Welcome

Over a span of six decades, Ruth Ainsworth wrote some of the most charming and endearing children's fiction of the English-speaking world: stories in a traditional style that are positive, healthy and often with a touch of magic. Long out of print, these works are still available from online secondhand booksellers. This website makes it easy to find them.


"Children find magic in the everyday life of play and family." --Ruth Ainsworth


Young girl reading Ruth Ainsworth

A message from Ruth

Ruth Ainsworth

"Every year, indeed every day, lived in a sheltered, loving, caring home prepares children for the realities of the world as known to adults. Facing each challenge as it comes, learning to be truthful, brave and unselfish, is the best preparation for the demands of adult life. Stories are particularly valuable in showing close, human relationships by example and not precept. For small children, the understanding and patience shown by parents in stories is comforting and they easily identify with the situation.


If children enjoy stories and poems, their imagination will be stimulated, their emotions touched and their experience enlarged. All children experience in stories situations with which they, themselves, are learning to cope, when anger, fear, compassion and the range of often bewildering emotions are faced and explored. In fact, learning to behave reasonably is one of the by-products of most good stories. All this and much more seeps unconsciously into the child's mind and stays there, possibly for life, even if partially over-laid by the false values of more sensational writing.

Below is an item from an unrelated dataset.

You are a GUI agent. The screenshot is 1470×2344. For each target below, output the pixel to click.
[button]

Small children naturally love poetry, and the more they hear when very young, the better. It is a love that seems often to be lost in the higher forms at school, and may be absent in adult life. Yet no one can doubt the pleasure which very small children get from nursery rhymes. Children's memories are excellent and they will remember, and repeat, what pleases them. The rhythm of poetry is very close to the rhythm of a growing child. Please read what is liked again and again, and again and again the next day, and the one after that. A three-year-old's pleasure in hearing a poem over and over is no less than that of a teenager playing his favorite record twenty times a day. This applies to stories too, and I beg the parent to be patient and repeat what is requested seventy times seven. Familiarity does not breed contempt. It gives lasting joy.


A child being read to is a happy child, but the blessing is on the reader, too. Such shared joys are unforgettable. Such hours come back again and again in memory, when the little listener has become the parent and reader in his turn. He will look back with delight on the lovely story times of his youth, and take care that his own children have the same delight."